Los operativos de las autoridades de inmigración continúan a lo largo y ancho de Estados Unidos en cumplimiento de las órdenes del presidente Donald Trump para acelerar la deportación de los indocumentados con antecedentes criminales.

Para ellos, los agentes del Servicio de Inmigración y Control de Aduanas (ICE) han recurrido a varias tácticas ante el rechazo de la policía en varios estados de cooperar en la detención de los inmigrantes.

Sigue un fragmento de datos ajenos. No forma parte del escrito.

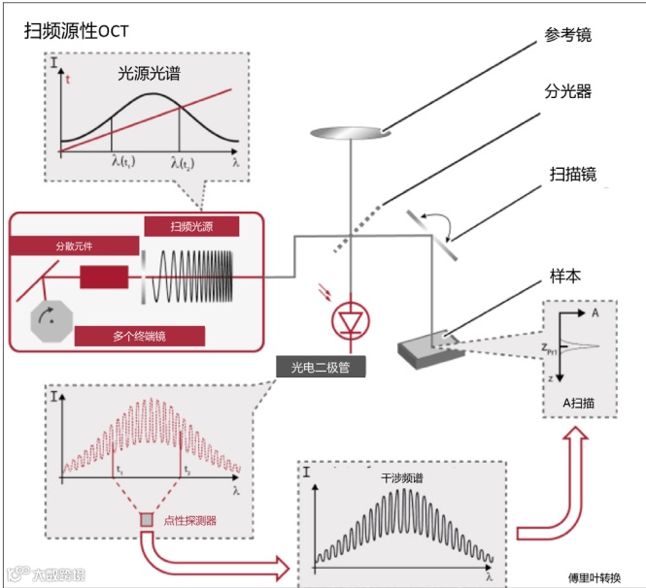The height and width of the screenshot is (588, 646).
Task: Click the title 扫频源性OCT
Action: coord(77,30)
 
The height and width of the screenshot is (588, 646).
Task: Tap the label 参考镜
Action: coord(568,35)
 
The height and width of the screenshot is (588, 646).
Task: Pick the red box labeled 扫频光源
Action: coord(191,227)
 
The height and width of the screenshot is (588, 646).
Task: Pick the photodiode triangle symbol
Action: coord(347,318)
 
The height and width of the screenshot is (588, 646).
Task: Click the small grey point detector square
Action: coord(148,520)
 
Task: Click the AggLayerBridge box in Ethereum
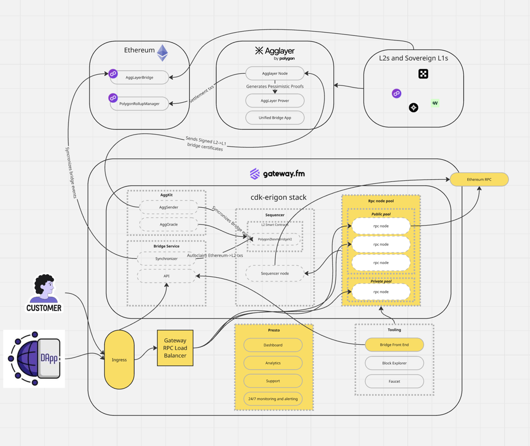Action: (x=140, y=77)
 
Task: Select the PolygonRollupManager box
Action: (x=139, y=104)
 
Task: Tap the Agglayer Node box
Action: (x=274, y=73)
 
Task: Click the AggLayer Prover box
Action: (x=274, y=101)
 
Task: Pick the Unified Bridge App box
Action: (x=274, y=118)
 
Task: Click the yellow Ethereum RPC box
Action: (x=479, y=179)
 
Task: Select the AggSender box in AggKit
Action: (x=169, y=207)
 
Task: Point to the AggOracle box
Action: (x=169, y=225)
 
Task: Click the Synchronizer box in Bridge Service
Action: (x=166, y=259)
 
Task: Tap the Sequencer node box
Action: (x=274, y=273)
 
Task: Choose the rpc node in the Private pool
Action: (x=380, y=292)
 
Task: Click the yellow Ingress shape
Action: (x=119, y=360)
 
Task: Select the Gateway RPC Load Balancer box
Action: (x=175, y=348)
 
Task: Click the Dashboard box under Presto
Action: (x=273, y=345)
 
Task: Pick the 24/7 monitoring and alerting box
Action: (x=273, y=399)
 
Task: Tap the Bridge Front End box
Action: (x=394, y=345)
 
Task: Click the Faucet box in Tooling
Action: (x=394, y=381)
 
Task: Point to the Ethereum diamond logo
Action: (x=162, y=52)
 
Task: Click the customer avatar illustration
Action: (x=44, y=289)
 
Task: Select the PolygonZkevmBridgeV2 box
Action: (x=274, y=239)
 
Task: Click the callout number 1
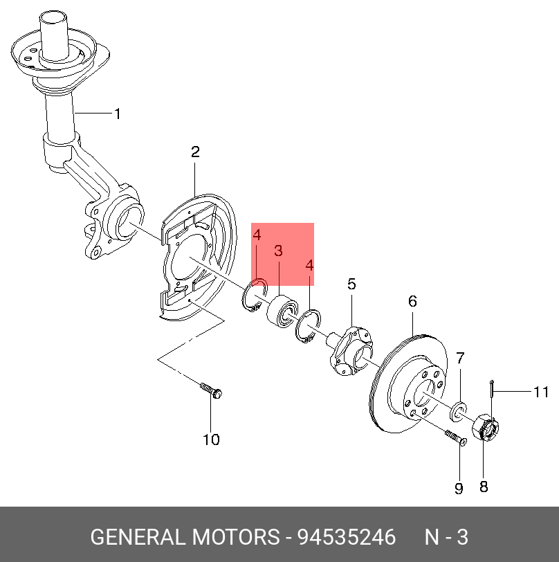[117, 114]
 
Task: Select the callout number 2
[195, 152]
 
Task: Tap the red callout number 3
[278, 251]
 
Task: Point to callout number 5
[351, 284]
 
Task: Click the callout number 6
[412, 301]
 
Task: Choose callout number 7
[460, 358]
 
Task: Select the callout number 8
[484, 487]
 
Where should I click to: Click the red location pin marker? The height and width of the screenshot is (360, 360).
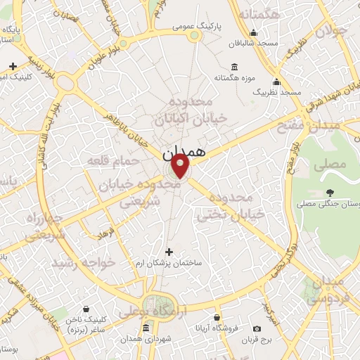181,166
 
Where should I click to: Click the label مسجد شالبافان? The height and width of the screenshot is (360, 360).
257,43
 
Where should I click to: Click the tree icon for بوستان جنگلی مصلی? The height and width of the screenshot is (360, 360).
330,192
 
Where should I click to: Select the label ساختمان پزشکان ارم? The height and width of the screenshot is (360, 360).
169,262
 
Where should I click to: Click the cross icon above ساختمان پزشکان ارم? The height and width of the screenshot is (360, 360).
169,251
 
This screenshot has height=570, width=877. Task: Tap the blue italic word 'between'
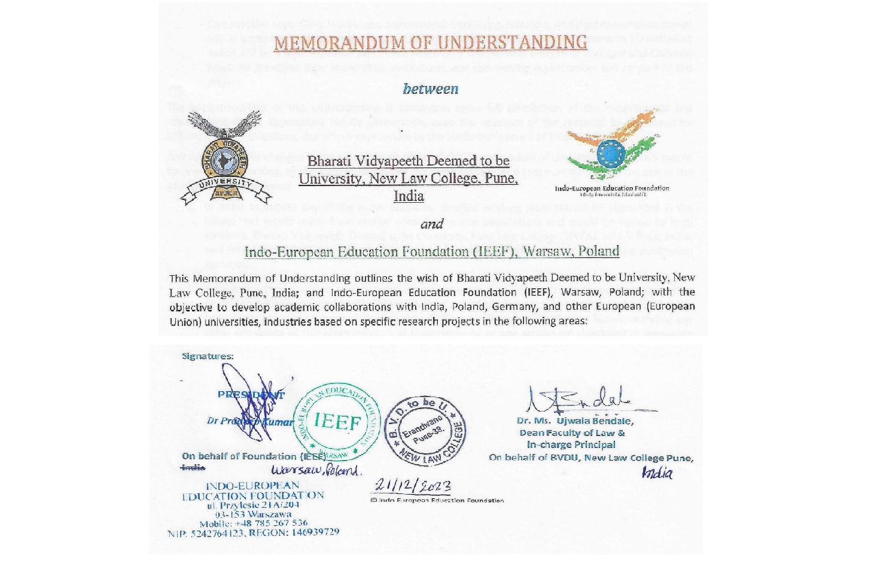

En los últimos días, agentes encubiertos del ICE han detenido a varios indocumentados en las cortes, sitios inusuales para los operativos de esta agencia, según denunciaron organizaciones en California, Texas, Arizona, Colorado, Oregon y Nueva York.

Los inmigrantes que tienen citas judiciales en la corte por causas pendientes, como una órden judicial o trámites menores como una infracción de tránsito, están expuestos a ser detenidos en esos sitios.


A principios de febrero, agentes migratorios arrestaron a Irvin González, una mujer transgénero de origen mexicano que buscaba una orden de alejamiento de su novio por violencia de género, en una corte de El Paso, Texas.

Hace dos semanas, elementos de ICE vestidos de civil detuvieron a Juan Corinilla Guerrero luego de que se presentó a una cita de rutina en una corte de Austin, Texas; y a Eric Tovar, después de que atendió una vista en un tribunal de Phoenix, Arizona, recopiló la cadena Univision.

La agencia federal explicó a través de su vocera Virginia Kice, que las detenciones en las cortes se deben a la falta de cooperación de la policía local con dicha agencia. 'Ahora que muchas agencias policiales no apoyan a los elementos de ICE, estas personas, que a menudo tienen antecedentes criminales significativos, son liberadas en la calle, representando una amenaza potencial a la seguridad pública', afirmó Kice.

El ICE no reveló el número de arrestos realizados hasta la fecha en las cortes. Según los reportes, algunos de los detenidos habían sido condenados previamente por delitos sexuales, tráfico de drogas o por conducir en estado de ebriedad.

Agentes migratorios detuvieron en las últimas dos semanas a 248 indocumentados que tenían antecedentes penales, habían sido acusados de crímenes o habían entrado irregularmente al país después de haber sido deportados en anteriores ocasiones, en los estados de Pensilvania, Virginia Occidental y Delaware.